Playable Solitaire variant
Scorpion Solitaire
- Objective
- Complete all four King-to-Ace same-suit runs and remove them from the tableau.
- Difficulty
- Hard
- Win rate
- Roughly 1 in 5 Scorpion deals fully clear with strong play.
How to play Scorpion Solitaire
A standard 52-card deck. Seven columns of seven cards each — the first three cards of the first three columns are face-down, and the rest are face-up. The remaining three cards form the stock and are dealt as a single batch onto the first three columns when you choose to deal.
- Move any face-up card with the entire stack below it onto a column whose top card is the same suit and exactly one rank higher.
- Kings (and everything below them) can be moved onto any empty column.
- Hidden cards flip face-up only when nothing covers them.
- When you are stuck, deal the final three stock cards — one onto the top of each of the first three columns.
- Completed K-A same-suit runs are removed from the tableau automatically.
Objective and winning
Complete all four King-to-Ace same-suit runs and remove them from the tableau.
A typical Scorpion clear takes 80–130 moves.

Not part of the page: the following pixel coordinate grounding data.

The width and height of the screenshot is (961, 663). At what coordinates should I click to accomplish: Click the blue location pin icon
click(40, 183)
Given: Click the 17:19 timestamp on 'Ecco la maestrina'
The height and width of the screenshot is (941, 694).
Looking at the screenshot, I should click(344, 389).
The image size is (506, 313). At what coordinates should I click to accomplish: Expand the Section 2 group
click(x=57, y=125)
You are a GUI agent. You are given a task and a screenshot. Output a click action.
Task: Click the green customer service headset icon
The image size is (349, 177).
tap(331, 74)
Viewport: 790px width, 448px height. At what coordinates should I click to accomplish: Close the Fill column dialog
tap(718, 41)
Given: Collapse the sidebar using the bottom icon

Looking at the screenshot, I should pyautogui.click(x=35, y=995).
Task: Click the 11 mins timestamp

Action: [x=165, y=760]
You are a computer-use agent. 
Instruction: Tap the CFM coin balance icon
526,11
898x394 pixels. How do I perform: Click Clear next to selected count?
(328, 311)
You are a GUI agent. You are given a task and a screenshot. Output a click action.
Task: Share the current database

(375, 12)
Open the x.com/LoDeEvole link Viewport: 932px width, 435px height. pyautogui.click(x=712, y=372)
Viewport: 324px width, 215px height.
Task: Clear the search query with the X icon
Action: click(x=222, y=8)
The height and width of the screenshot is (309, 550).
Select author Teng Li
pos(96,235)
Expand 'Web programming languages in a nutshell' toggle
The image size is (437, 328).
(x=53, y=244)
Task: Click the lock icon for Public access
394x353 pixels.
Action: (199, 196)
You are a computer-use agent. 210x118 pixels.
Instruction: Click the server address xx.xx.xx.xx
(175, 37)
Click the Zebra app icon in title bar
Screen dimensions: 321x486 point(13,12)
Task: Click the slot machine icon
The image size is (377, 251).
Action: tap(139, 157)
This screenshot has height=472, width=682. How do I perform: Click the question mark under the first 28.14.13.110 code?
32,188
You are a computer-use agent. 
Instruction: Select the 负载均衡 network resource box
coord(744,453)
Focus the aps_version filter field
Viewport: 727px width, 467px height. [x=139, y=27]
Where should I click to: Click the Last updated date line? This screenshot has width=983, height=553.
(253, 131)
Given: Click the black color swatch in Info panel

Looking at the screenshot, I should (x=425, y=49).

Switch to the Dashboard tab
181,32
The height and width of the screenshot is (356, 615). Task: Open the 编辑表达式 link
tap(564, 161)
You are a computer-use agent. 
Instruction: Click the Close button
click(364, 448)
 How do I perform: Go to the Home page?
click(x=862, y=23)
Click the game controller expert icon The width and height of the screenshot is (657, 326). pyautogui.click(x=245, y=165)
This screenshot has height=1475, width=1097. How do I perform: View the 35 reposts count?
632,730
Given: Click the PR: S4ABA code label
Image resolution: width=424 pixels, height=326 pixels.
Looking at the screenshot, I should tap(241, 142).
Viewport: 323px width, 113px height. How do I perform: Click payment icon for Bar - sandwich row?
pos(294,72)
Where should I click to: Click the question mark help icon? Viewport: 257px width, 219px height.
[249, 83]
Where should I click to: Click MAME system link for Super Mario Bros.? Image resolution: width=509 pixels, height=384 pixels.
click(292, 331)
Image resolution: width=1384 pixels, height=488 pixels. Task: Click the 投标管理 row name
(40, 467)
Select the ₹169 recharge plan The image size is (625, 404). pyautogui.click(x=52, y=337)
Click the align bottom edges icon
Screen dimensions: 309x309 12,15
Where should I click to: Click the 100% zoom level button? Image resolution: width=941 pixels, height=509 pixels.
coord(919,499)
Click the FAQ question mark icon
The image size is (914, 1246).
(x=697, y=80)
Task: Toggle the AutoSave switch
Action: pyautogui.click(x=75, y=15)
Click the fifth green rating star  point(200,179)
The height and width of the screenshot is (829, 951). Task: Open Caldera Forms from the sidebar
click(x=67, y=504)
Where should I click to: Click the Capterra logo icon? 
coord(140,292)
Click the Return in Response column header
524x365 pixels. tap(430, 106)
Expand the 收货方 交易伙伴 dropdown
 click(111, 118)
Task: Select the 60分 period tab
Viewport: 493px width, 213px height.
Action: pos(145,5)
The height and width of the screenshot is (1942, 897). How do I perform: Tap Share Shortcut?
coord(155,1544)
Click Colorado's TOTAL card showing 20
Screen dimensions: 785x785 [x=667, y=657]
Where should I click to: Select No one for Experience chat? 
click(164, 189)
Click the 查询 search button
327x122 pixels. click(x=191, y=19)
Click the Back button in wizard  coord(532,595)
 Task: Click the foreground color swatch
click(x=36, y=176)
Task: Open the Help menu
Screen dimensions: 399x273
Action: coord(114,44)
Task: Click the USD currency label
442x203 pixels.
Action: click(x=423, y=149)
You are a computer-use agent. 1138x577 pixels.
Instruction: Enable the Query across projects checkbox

The stock deal is usually played in the mid-game, after every initial reveal has been tested, not as an opening move.
Scoring on vSolitaire
vSolitaire awards +1 per valid move and +100 for each completed K-A suit run, with a +100 win bonus when all four runs clear. The stock deal costs -1 to encourage waiting until the move is truly needed.
Strategy tips
- Reveal hidden cards before unpacking long runs. A buried Ace is more valuable than a pretty stack on top.
- Build same-suit whenever possible — off-suit stacks have to be unpacked again before they can clear.
- Empty a column early. A free column is the most powerful resource in Scorpion because any sequence can park there.
- Save the stock deal. Once you deal it, the only remaining moves come from the tableau — so test every alternative first.
- Track which suit is short. If three columns of one suit have hidden cards underneath, that suit will likely lock you out.
Common mistakes
- Dealing the stock too early as a "free move" — it locks in three new top cards permanently.
- Stacking off-suit just to expose a single hidden card without a plan for the unpack.
- Splitting a long same-suit run to grab one card and losing the ability to re-form it later.
Difficulty and odds
Scorpion is famously hard. Random deals solve roughly 15–25% of the time even with full undo. The stock deal is single-use, so timing it correctly is often the difference between a win and a soft lock.
Origin and history
Scorpion appeared in mid-20th-century English patience books as a stricter relative of Spider, trading the second deck and stock cycles for a single deck and same-suit building. Its compact rule set and brutal difficulty made it a fixture in collected Solitaire anthologies.
Scorpion Solitaire in multiplayer
Scorpion deals vary wildly in solvability, so same-deal races are essential — head-to-head fairness requires both players solving the identical shuffle.
Frequently asked questions
How is Scorpion different from Spider?
Scorpion uses a single deck instead of two, has a one-time three-card stock deal instead of multiple stock cycles, and uses the seven-column Klondike-style layout rather than Spider's ten columns.
When should I deal the Scorpion stock?
After you have exhausted every other move available from the initial tableau. The stock is single-use and adds three new top cards permanently, so dealing too early often closes a winning line.
Are Scorpion deals always winnable?
No. Most Scorpion deals are unwinnable. Even with optimal play, only about 15–25% of random deals fully clear.
Can I move out-of-sequence stacks in Scorpion?
Yes. As in Yukon, any face-up card moves with the entire stack below it, regardless of whether that stack is ordered. Only the top card of the moving group needs to match the destination.